FC Goa surprises in the beautiful game

If there is one aspect in which the FC Goa team has been consistent in for the past three seasons of the Indian Super League, it is in surprising its fans and the football-loving people of the State and the country. At the halfway mark in seasons one and two it was at the bottom of the league and then scrambled to make it to the semifinals of both seasons, eventually becoming the runner up in season two, after losing a match it had been winning until injury time of the second half. In season three, where the halfway mark has already been crossed it is still at the bottom of the table – sharing points with two other teams – but at the bottom because of a goal difference that is not in its favour, albeit by a very large margin.
As it struggled on the field and off it, the team was almost written off this season as it has failed to score and pundits of the game thought it didn’t any longer have the will to win. And FC Goa surprised them yet again. 
The surprise came in the last home match that the team won – only the third match it has won this season of the ten it has played – and the first at home after losing three prior to this. It was a match few expected the team to win. It was recovering from a scrappy affair in Kerala where two of its players were red carded and so were missing the game, and on match day learnt that two more players were suspended. The team took the field with nine Indian players, five of them Goan. The first half was goalless and FC Goa was down 1 goal in the second half when Robin Singh scored the equaliser. A few minutes later a FC Goa player Sahil Tavora was shown the red card for his second foul of the match and marched off the field. Down to ten men, Romeo Fernandes, who had come out shining in season one came to the team’s rescue in the fourth minute of injury time and scored the winning goal. FC Goa, with 10 points has bought itself a new life and is suddenly not a team that can be written off from the league yet.
The forced experimentation with nine Indian players paid off, but is this a winning combination or was it a motivated team after the suspensions of its colleagues that got onto the field and decided to prove that it can perform under pressure? With all the suspensions, Coach Zico will have to now dig deep into the reserves of the team to field a team in the coming matches, but the win has shown that its bench strength is not to be sneezed at and can be a winner in a crunch situation. 
What’s heartening is the resilience that the team has displayed in the last contest, which it now has to match in the coming games if it is to go on to make it to the semis as it did in the last two seasons.
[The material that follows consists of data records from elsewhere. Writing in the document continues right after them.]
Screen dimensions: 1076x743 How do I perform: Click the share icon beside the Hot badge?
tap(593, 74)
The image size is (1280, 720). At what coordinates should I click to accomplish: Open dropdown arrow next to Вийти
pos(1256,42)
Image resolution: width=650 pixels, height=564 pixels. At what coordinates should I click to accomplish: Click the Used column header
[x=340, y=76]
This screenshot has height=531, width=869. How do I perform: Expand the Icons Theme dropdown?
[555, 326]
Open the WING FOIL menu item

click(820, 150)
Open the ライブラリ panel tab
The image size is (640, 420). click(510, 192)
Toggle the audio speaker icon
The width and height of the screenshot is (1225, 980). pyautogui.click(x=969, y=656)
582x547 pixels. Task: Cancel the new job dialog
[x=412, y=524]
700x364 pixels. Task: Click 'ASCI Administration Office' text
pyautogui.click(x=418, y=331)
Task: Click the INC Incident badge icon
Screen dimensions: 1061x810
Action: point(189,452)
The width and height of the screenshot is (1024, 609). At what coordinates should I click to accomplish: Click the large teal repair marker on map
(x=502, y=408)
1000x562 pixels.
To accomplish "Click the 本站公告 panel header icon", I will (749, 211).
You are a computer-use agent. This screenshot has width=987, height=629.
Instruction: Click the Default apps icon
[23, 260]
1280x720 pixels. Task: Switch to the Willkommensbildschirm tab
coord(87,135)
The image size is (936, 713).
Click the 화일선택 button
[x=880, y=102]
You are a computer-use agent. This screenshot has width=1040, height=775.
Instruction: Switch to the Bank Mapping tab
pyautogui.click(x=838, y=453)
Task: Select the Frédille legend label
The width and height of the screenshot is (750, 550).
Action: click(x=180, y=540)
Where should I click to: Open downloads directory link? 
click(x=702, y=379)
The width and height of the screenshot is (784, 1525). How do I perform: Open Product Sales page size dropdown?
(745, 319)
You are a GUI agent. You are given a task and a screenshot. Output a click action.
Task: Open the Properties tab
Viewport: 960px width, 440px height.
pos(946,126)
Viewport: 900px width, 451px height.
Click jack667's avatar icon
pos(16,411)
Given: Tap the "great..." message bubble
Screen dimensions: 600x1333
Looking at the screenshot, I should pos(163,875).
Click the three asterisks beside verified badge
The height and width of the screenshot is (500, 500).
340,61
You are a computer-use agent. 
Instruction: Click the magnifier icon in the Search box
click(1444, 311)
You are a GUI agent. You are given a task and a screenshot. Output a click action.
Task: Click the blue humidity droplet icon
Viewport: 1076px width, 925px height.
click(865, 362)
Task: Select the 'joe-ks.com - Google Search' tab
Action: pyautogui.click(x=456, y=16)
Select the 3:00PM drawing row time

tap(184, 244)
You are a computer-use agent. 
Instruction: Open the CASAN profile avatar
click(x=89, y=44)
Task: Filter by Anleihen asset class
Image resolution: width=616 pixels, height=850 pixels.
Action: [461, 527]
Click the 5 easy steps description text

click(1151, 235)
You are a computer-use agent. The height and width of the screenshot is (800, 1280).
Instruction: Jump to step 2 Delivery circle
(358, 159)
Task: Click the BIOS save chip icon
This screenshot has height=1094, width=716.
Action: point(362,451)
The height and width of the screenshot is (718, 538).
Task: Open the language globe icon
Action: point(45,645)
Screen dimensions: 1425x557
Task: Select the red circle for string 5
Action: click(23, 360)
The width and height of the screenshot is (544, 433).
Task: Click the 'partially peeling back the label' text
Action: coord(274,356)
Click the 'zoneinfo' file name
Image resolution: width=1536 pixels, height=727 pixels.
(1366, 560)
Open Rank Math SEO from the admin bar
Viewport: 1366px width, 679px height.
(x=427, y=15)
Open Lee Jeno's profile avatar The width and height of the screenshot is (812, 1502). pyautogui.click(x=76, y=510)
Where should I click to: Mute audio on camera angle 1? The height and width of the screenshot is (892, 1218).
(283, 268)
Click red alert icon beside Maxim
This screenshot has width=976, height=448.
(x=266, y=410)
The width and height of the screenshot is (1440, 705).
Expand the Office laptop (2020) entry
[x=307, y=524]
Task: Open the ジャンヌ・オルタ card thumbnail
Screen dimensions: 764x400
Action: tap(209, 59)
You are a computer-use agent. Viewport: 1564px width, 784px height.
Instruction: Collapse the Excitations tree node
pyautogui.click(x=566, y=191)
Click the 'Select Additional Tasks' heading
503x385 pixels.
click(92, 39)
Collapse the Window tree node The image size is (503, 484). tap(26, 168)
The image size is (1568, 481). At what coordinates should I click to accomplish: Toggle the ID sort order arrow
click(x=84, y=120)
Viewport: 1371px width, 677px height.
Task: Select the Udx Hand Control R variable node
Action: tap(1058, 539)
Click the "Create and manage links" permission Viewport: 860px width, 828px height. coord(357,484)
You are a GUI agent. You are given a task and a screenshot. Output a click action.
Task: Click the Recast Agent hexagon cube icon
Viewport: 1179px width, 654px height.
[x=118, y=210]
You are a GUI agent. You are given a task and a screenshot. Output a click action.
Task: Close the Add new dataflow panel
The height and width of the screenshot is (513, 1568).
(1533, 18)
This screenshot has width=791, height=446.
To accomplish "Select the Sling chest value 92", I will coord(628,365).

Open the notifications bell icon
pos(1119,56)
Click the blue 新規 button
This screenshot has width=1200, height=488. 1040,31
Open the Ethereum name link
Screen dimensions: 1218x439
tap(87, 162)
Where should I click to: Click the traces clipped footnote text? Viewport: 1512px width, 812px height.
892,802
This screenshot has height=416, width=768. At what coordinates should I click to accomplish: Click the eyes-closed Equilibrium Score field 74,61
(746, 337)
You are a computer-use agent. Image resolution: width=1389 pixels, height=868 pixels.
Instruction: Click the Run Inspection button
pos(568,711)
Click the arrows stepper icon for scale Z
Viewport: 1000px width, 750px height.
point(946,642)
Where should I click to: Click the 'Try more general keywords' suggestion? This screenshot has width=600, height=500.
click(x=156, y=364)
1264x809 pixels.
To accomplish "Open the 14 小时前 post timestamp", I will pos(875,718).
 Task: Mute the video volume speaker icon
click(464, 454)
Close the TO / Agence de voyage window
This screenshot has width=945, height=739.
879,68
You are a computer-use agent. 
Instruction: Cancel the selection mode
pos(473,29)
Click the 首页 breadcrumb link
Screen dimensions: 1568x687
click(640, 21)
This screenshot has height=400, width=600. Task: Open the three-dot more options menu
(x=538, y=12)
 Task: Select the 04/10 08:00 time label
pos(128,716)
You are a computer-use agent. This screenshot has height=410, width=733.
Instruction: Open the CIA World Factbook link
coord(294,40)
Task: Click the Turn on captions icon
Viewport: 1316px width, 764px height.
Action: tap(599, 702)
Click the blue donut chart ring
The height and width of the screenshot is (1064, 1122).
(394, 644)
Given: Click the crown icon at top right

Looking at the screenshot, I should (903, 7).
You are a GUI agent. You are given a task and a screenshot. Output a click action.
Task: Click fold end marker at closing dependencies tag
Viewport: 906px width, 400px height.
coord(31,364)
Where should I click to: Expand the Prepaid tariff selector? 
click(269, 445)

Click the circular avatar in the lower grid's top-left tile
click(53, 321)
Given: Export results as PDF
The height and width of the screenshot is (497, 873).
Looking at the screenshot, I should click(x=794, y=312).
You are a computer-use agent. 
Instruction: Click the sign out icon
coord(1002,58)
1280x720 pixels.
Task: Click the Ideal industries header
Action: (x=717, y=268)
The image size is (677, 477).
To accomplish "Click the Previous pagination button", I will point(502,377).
A tough ask at this stage especially with so many players facing suspensions, but if it can shrug off the losses of the past games and concentrate on what lies ahead, it can perhaps make it to the last four, and from there it is then anybody’s game.
While the team regroups, the Indian Super League organisers need to look into is the allegations that the FC Goa team is at the receiving end of bad refereeing decisions. The team may not have played the best of football, but its fans still love it and stand by it. Any victimisation, whether on purpose or inadvertently, is not what the beautiful game is all about. If it is to be kept beautiful, then the organisers should give no cause for complaint. Before the referee blows the final whistle on the league, whatever the progress of FC Goa, the allegations should end.